カシミヤニットのカラーバリエーションは、あえて絞っている。26-27年秋冬は、グレーとキャメルの2色だ。“ロンデリア”シリーズは、カーディガンで9万7900円、プルオーバーで9万4600円と高価格帯のため、同じシーズンでは多色買いしづらい。「お客さまの財布事情も鑑み、今年はこれを買ってほしいというカラーを厳選して提案したい」と数カラーのみを販売している。顧客基盤が固いため、「『カオス』が見極めたカラーなら」と決定率も上がるのだろう。

チーム体制になって変わったこと

25年6月に、立ち上げから7年ほどディレクターを務めていた櫛部美佐子氏が退任した。現在はディレクターを立てず、チームでクリエイションを作っている。「26年春夏コレクションが新しい『カオス』への種まきだとしたら、26-27年秋冬コレクションで花が開くイメージ」と、従来は表参道店の一部区画で実施していた展示会の規模を広げ、店舗全体を使って世界観を表現した。

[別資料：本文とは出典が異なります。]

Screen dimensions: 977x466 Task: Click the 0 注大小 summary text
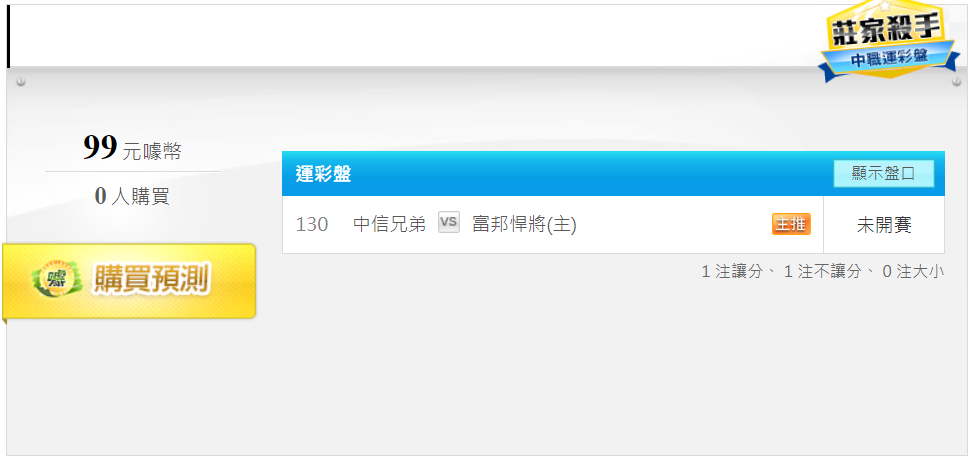click(x=913, y=272)
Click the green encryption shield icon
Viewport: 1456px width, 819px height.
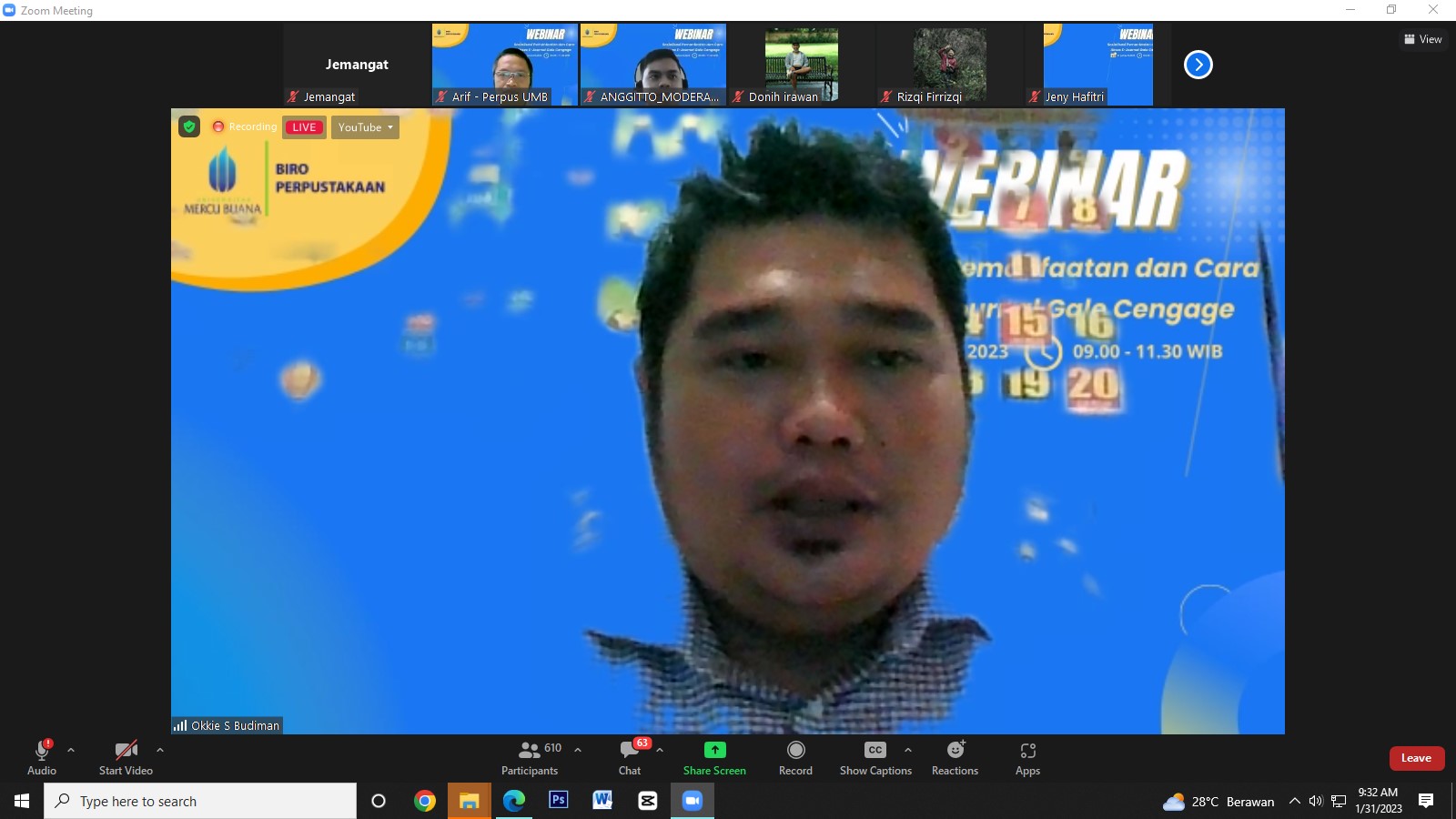[x=189, y=126]
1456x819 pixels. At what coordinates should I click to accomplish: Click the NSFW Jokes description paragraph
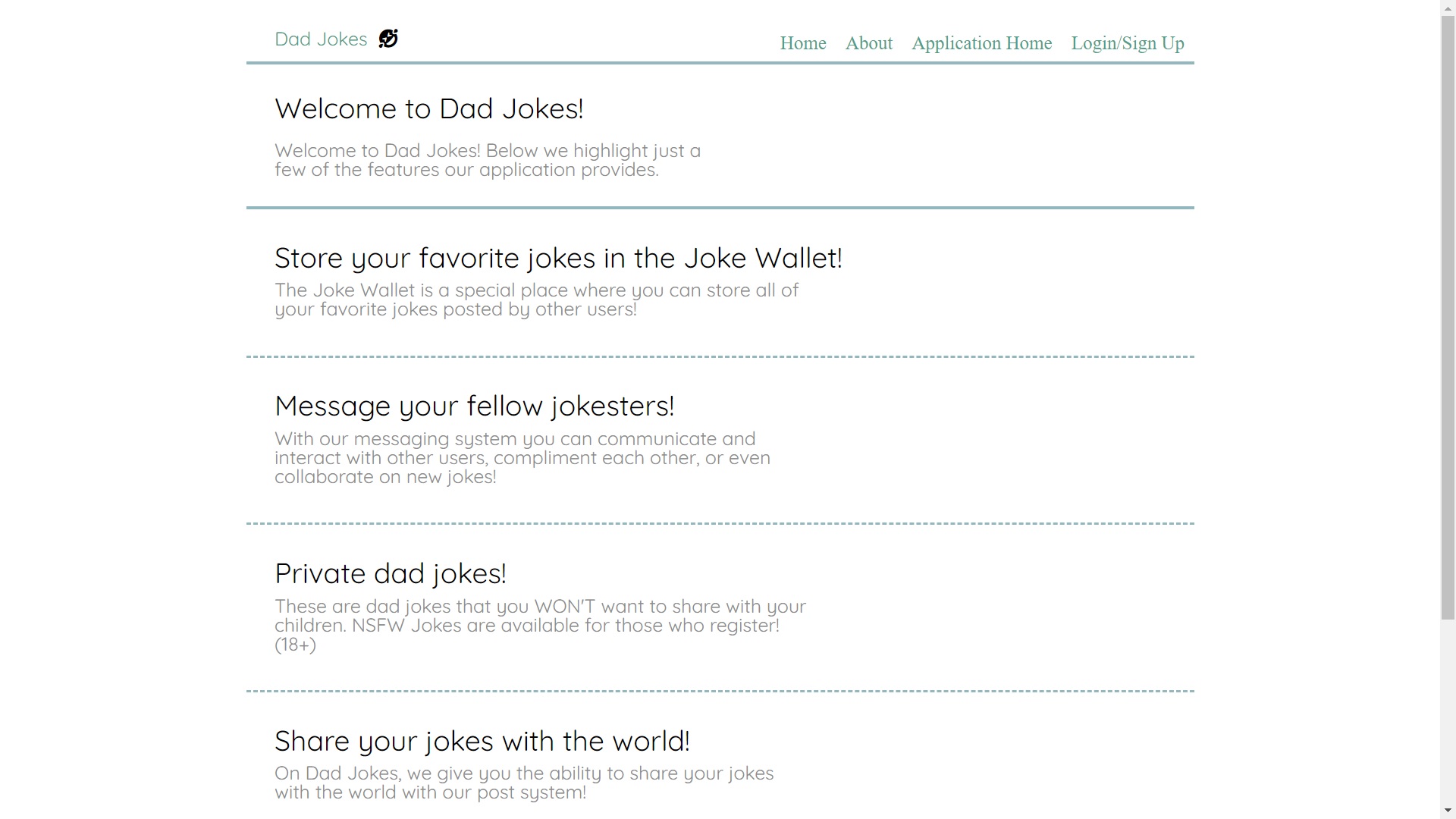tap(539, 625)
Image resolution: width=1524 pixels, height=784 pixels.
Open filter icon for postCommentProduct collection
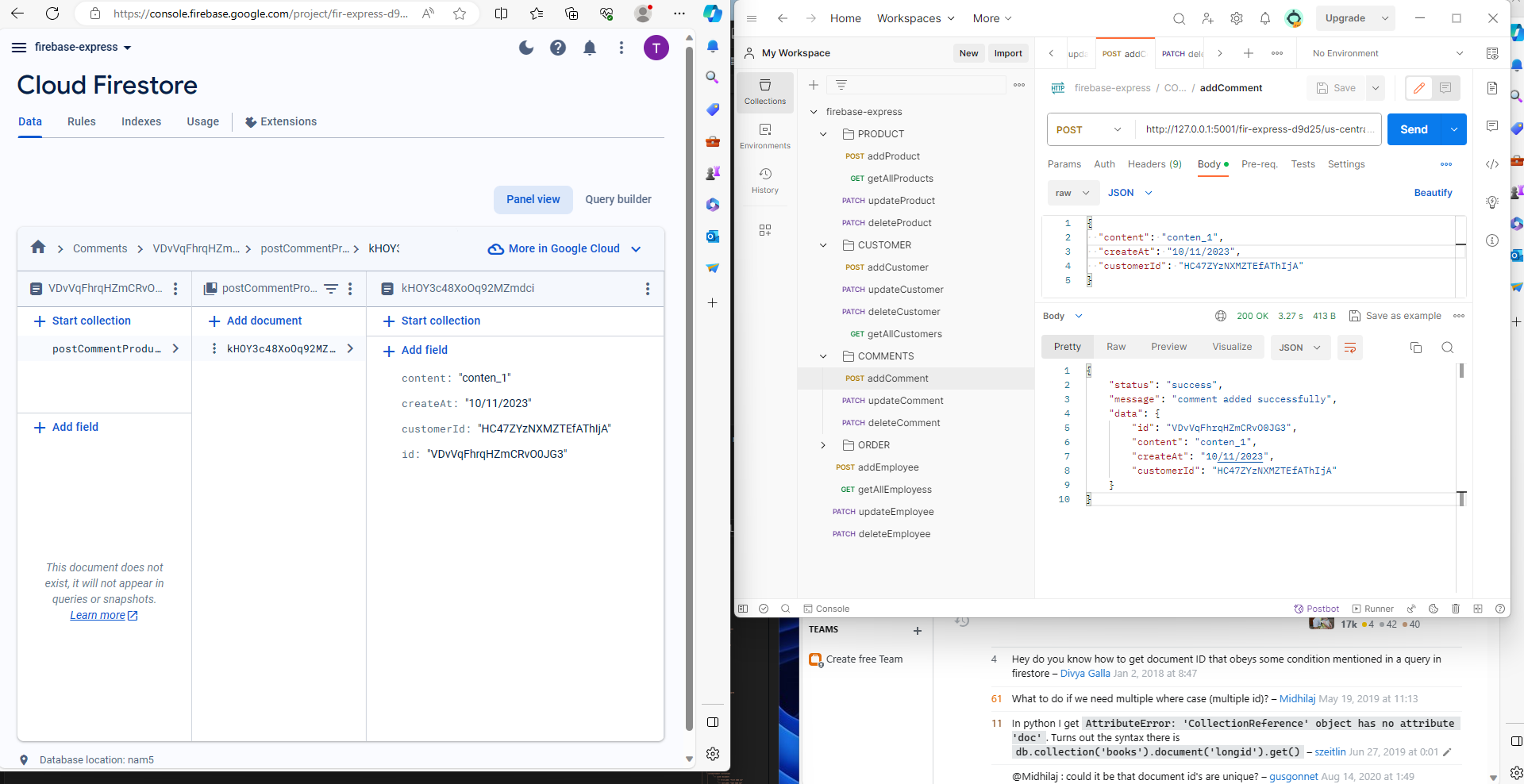pos(331,289)
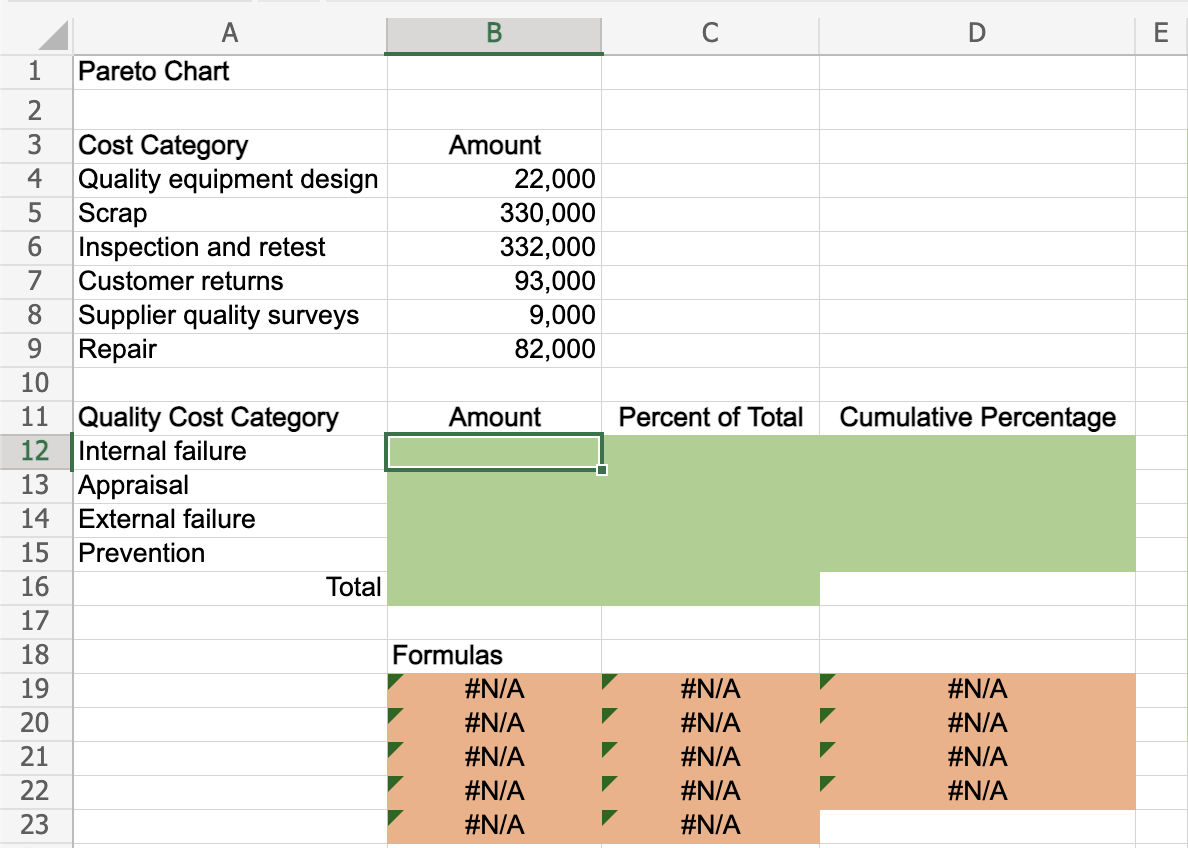This screenshot has width=1188, height=848.
Task: Click the "Percent of Total" header cell
Action: point(710,417)
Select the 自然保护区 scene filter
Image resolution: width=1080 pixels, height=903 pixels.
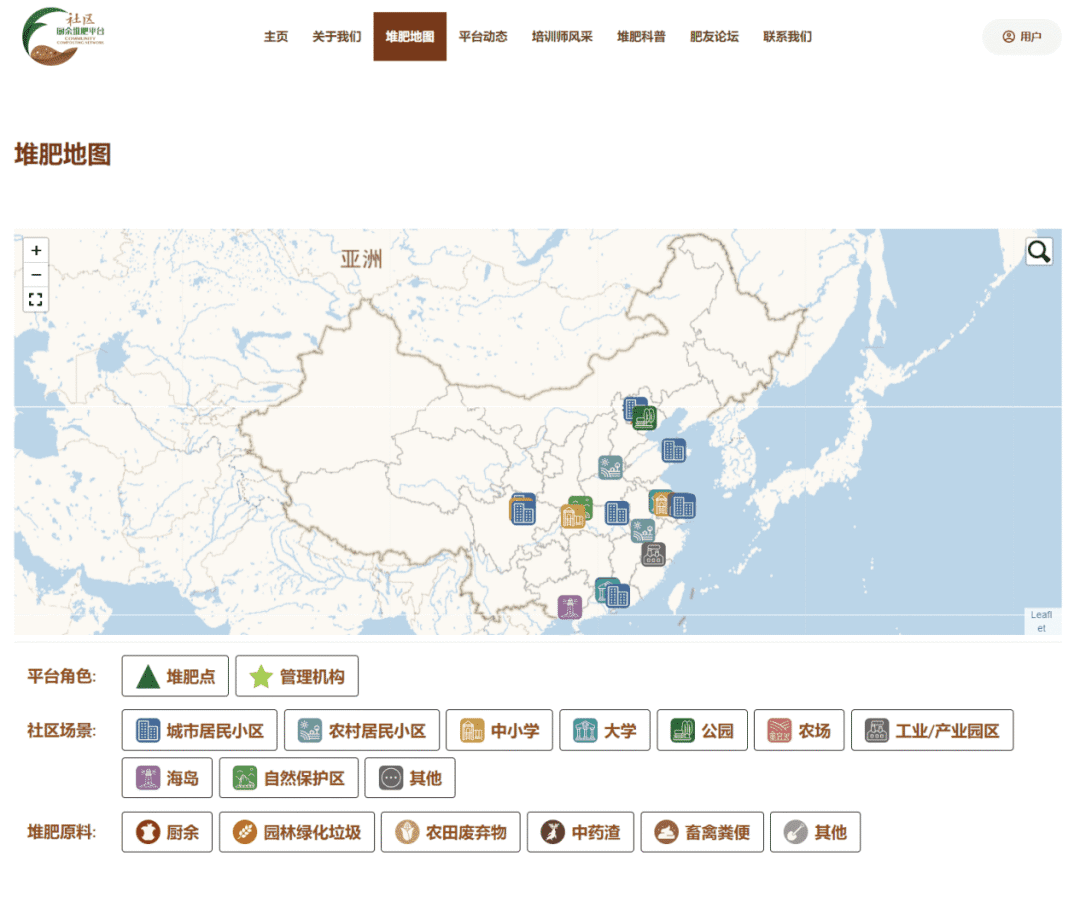(x=288, y=778)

チーム体制に移行し、日常に寄り添うスタイリングも増えている。「今までは友だちと敷居の高いレストランに行くときや、仕事で人前に立つときなど、“頑張るときのお洋服”のイメージが強かった。今季は組み合わせ次第で、友だちとの旅行や毎日の仕事でも着られるようにした」。展示会でも、「カオス」では珍しいジーンズを取り入れたスタイリングが光った。